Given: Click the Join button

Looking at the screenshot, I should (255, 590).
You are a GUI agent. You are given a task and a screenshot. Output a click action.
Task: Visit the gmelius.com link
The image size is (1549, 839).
++++++
- _Given request_
Filter the rows above, keeping every line that contains the string "screenshot". Case counts.

- _Written response_
Looking at the screenshot, I should (255, 590).
You are a GUI agent. You are given a task and a screenshot. Output a click action.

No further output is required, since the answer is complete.